A study of 11 patients from 5 kindreds with Andersen’s syndrome (AS), a triad of potassium-sensitive periodic paralysis, ventricular dysrhythmias, and dysmorphic facial features, is reported from the Department of Neurology, University of Milan, Italy; University of Rochester, NY; University of Utah, Salt Lake City; Southwestern Medical Center, Scottish Rite Hospital, Dallas, TX; and Oregon Health Science University, Portland, OR. Episodic attacks of paralysis were associated with hypo-, normo-, or hyperkalemia. A prolonged QT interval (0.47 msec) on ECG was present in all patients and 4 had ventricular arrhythmias, one with cardiac arrest. Dysmorphic features included hypertelorism, broad nose, small mandible, clino- and syndactyly, and two patients had scoliosis. Genetic linkage analysis excluded linkage to the HyperKPP locus on chromosome 17 and the LQT1 locus on chromosome 11. Also, the common HypoKPP dihydropyridine mutations responsible for hypokalemic periodic paralysis were absent. AS is a unique autosomal dominant disorder, genetically distinct from the common forms of periodic paralysis and LQT syndromes. Partial manifestations of the syndrome occur in families, and a prolonged QT interval may be the only sign. [1]

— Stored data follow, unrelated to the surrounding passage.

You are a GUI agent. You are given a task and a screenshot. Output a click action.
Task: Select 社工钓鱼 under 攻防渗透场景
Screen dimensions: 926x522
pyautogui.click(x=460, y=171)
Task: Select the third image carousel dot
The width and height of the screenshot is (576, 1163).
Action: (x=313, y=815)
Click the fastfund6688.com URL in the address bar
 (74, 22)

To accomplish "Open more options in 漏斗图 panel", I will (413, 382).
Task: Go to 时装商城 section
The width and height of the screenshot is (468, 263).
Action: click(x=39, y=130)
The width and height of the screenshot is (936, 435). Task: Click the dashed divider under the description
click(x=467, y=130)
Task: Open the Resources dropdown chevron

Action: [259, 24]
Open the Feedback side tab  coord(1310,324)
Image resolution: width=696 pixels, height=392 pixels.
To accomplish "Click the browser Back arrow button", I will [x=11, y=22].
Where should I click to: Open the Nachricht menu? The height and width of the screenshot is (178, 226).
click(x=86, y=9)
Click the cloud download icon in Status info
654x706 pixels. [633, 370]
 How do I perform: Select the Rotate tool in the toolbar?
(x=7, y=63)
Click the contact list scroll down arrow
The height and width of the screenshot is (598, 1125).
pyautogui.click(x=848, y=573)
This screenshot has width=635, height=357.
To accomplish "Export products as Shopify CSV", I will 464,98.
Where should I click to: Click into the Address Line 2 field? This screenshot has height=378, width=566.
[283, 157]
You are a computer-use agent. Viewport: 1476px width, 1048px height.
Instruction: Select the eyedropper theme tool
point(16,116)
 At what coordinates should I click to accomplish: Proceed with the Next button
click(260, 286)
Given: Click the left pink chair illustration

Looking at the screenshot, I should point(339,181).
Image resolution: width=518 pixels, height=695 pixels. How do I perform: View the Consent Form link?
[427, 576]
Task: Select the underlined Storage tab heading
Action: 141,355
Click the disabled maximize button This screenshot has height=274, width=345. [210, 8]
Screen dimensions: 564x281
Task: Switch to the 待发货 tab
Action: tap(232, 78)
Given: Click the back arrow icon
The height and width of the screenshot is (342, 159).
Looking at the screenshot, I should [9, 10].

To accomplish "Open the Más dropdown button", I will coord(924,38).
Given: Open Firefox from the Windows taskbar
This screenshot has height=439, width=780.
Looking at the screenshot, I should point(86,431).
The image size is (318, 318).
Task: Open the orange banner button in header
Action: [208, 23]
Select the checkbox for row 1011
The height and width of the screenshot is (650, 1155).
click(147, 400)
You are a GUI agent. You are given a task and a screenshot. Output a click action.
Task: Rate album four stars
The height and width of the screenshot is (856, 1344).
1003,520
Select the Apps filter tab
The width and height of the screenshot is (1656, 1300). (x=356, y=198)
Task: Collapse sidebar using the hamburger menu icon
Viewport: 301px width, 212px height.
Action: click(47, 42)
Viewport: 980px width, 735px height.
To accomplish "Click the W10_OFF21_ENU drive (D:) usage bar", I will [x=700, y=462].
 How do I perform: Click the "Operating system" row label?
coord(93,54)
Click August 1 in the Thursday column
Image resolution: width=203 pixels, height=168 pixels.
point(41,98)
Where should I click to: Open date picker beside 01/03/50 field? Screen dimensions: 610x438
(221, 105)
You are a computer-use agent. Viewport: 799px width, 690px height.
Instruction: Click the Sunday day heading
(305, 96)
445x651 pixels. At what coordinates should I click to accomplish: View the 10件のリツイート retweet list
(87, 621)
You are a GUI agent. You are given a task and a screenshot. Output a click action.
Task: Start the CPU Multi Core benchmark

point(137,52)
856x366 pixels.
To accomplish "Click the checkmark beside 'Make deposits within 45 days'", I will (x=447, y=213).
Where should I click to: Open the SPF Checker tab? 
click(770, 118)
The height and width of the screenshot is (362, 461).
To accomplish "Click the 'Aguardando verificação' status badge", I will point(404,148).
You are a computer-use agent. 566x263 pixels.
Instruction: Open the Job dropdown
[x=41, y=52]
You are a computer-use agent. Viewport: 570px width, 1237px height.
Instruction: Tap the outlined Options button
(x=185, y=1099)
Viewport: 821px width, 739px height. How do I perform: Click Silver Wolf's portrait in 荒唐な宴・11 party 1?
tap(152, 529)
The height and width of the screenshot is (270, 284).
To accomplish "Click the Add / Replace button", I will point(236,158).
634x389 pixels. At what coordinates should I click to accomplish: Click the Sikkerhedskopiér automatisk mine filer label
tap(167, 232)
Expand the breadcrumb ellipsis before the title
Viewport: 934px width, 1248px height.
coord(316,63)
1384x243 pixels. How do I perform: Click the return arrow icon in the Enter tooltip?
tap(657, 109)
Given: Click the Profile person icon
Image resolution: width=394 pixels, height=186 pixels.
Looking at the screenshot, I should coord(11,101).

COMMENT. Andersen’s syndrome is an autosomal dominant familial disorder characterized by hypo- or hyperkalemic periodic paralysis, prolonged QT interval with or without ventricular dysrhythmias, and facial dysmorphic features. Patients presenting with periodic weakness should have a cardiac workup for prolonged QT interval. Potassium challenges may precipitate life-threatening ventricular arrhythmia, and should be avoided in favor of graded exercise to provoke muscle weakness or serum potassium estimation at times of periodic paralysis.

Other metabolic syndromes which can present with dysmorphic features include Smith-Lemli-Opitz, Zellweger, and glutaric acidemia type II (see Menkes JH. In: Progress in Pediatric Neurology III, Millichap JG, ed. Chicago, PNB Publishers, 1997; pp533-535).